Data shown:
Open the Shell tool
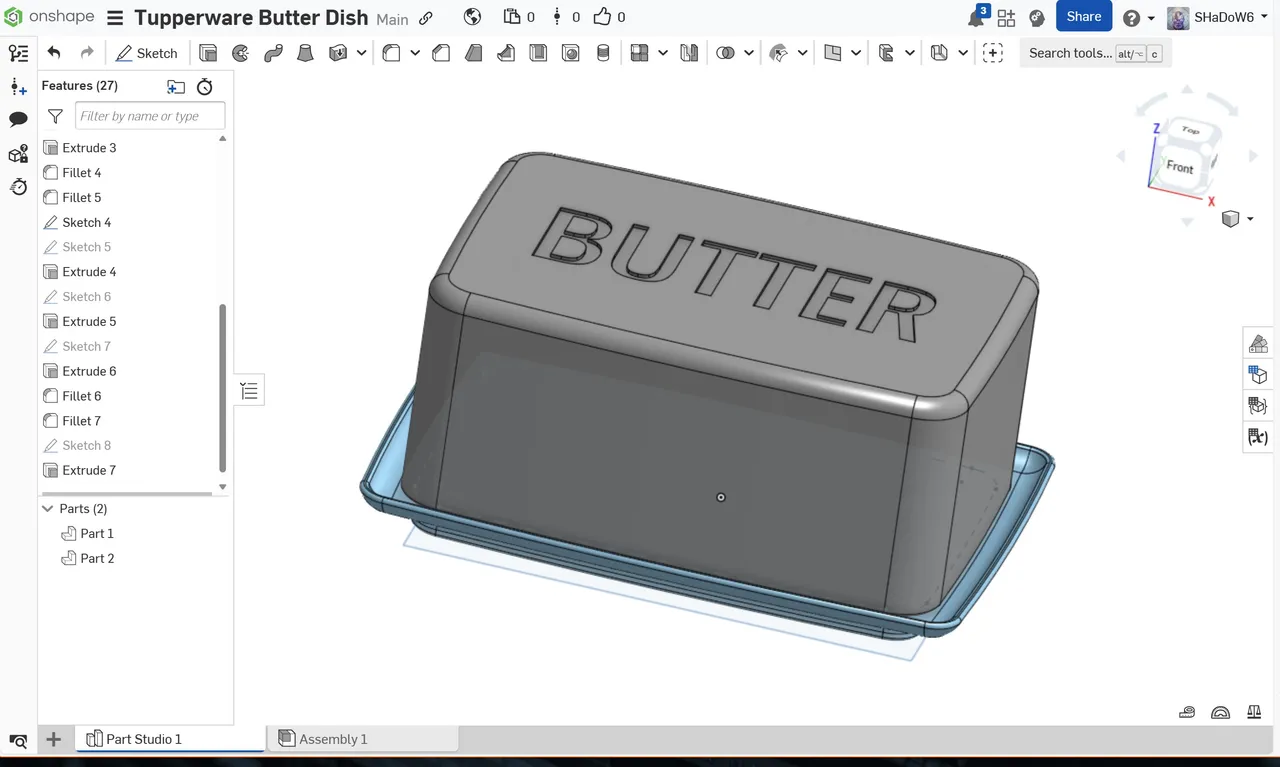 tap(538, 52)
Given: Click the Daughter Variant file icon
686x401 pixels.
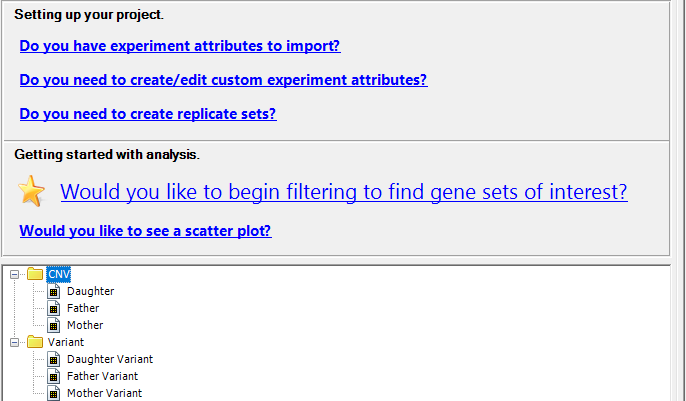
* * *
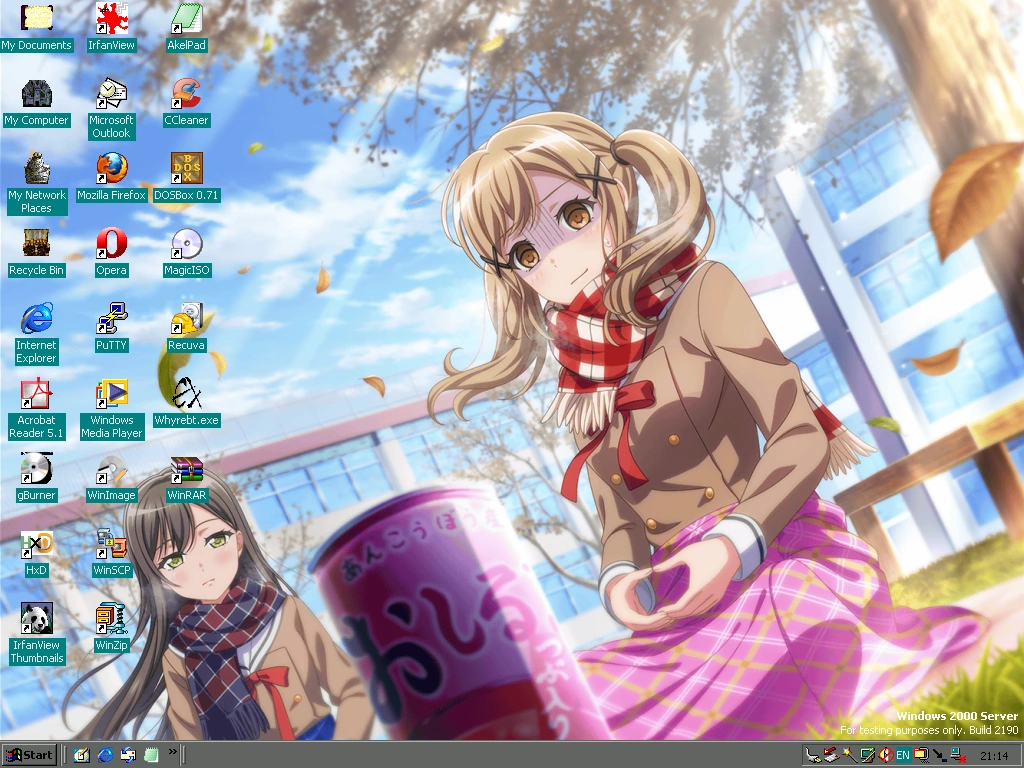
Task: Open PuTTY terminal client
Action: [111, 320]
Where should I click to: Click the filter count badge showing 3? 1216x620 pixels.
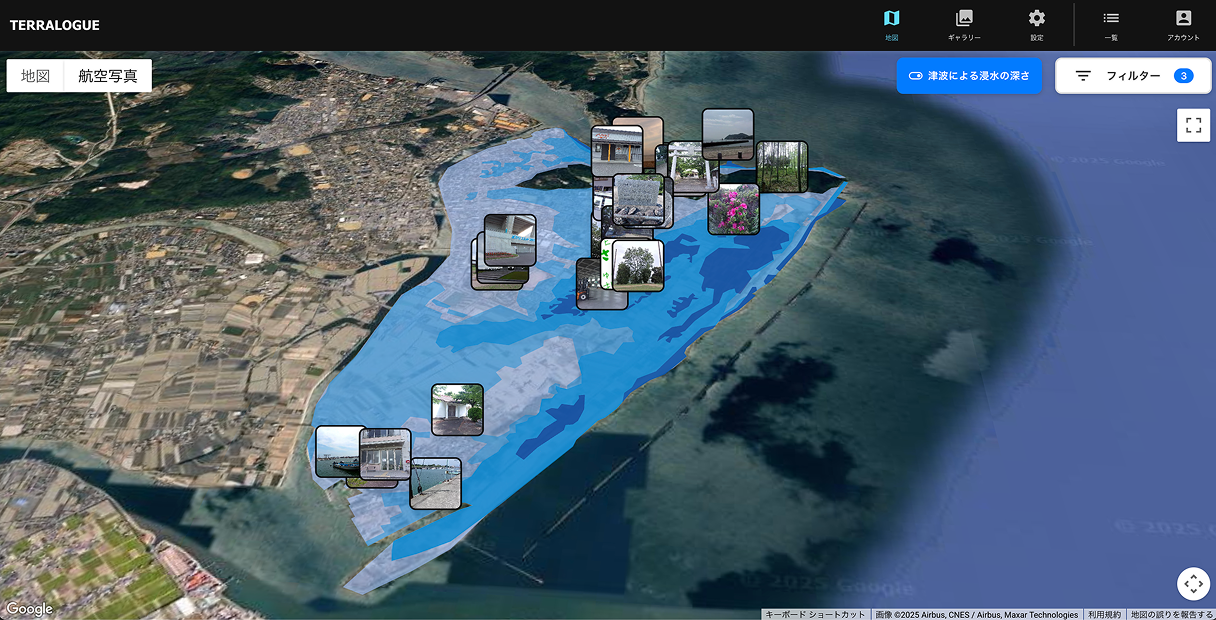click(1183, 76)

Task to complete: Between the lines holding "Where should I" and "click(1183, 76)", inclusive, replace "badge" with "indicator" and give only those lines, with the pictures left out.

Completed exercise:
Where should I click to: Click the filter count indicator showing 3? 1216x620 pixels.
click(1183, 76)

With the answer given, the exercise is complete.